In the mean time Boulton continued to urge Watt to complete the specification and drawings of his rotative engine, informing him of the success of the model which he had now completed at Soho:—

“Though you studied a thousand years,” said he, “I do not think you could make one ten per cent. better than a small model with two cones which Joseph has executed after my drawings. It has little friction, goes sweeter than anything of the kind you have yet touched, and has not the least shake. It is so perfect that I don’t consider it worth while even to think of any other for horizontal motions. I am therefore positively decided in my mind as to the necessity of taking out a patent and including in it all the principles and constructions you please; for if it be not secured soon we may lose it.”[217]

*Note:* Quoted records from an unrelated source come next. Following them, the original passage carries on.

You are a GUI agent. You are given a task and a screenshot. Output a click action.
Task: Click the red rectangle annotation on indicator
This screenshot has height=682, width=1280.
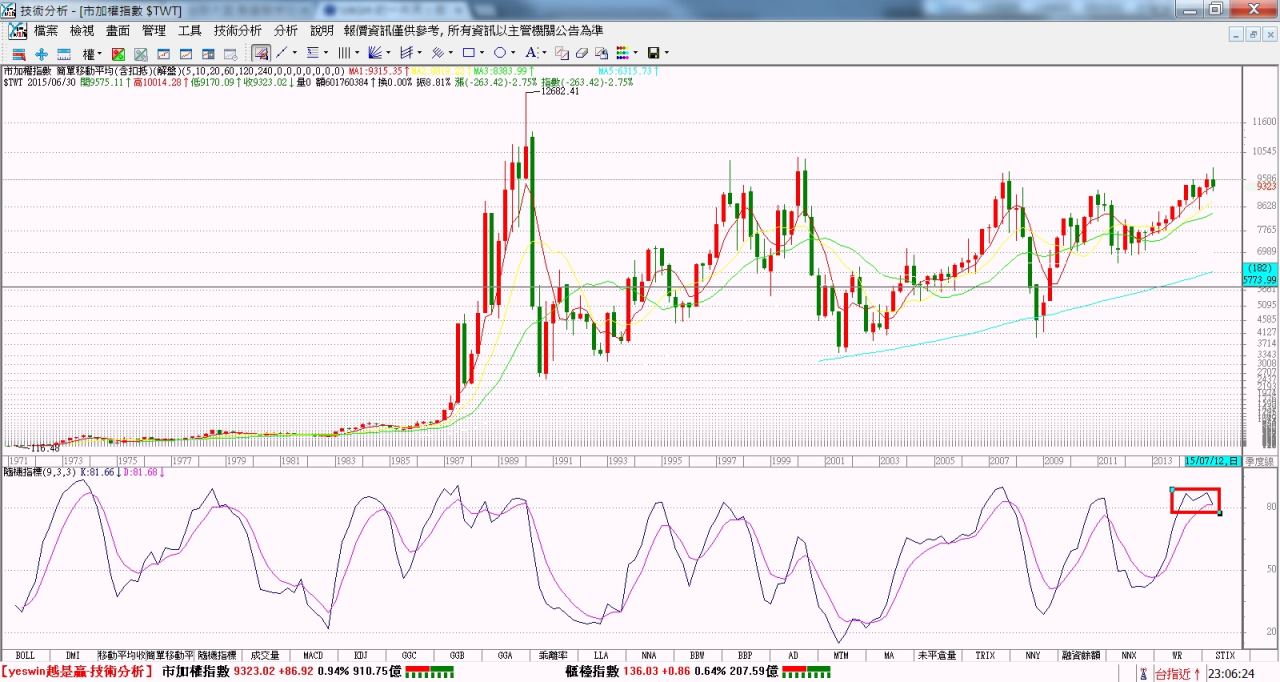point(1195,500)
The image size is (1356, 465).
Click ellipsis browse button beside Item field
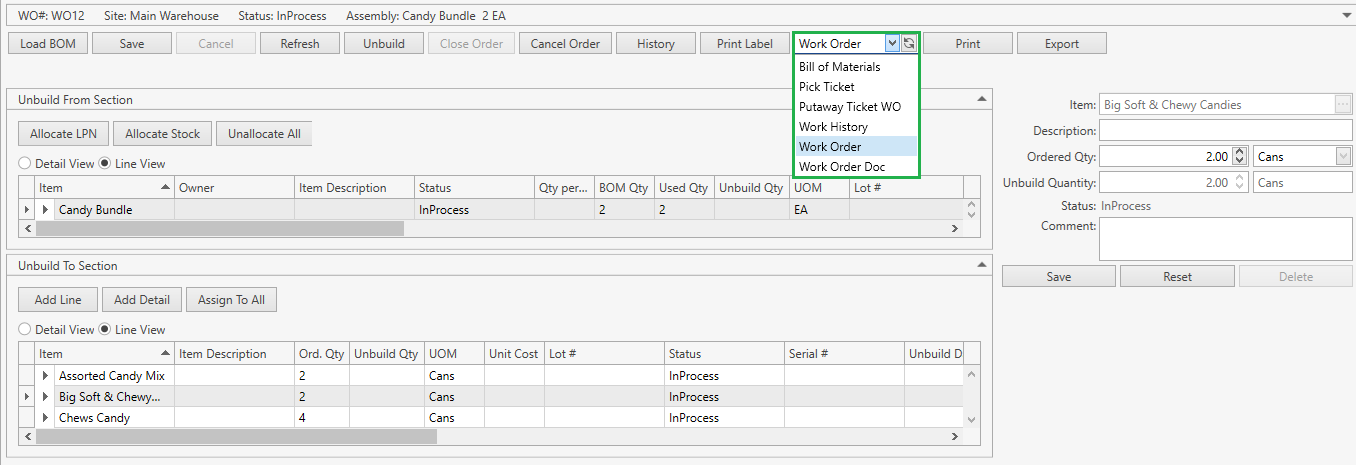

In the same letter, Boulton communicated to Watt the rumours that had reached him from Scotland of more inventions of engines that were to beat Watt’s out of the field. “The cry is still, they come!” said he. “Hatley from Scotland is going with Lord Dunmore to Virginny; says that he and somebody else in Scotland have invented an engine that is three times better than yours.” Boulton recommended that a search should be made at the Patent-Office, to ascertain what was going on in new engine patents. Watt entirely approved of this, and urged that the search should be made at once. “I do not think we are safe a day to an end,” he wrote, “in this enterprising age. One’s thoughts seem to be stolen before one speaks them. It looks as if Nature had taken an aversion to monopolies, and put the same thing into several people’s heads at once to prevent them; and I begin to fear that she has given over inspiring me, as it is with the utmost difficulty that I can hatch anything new.”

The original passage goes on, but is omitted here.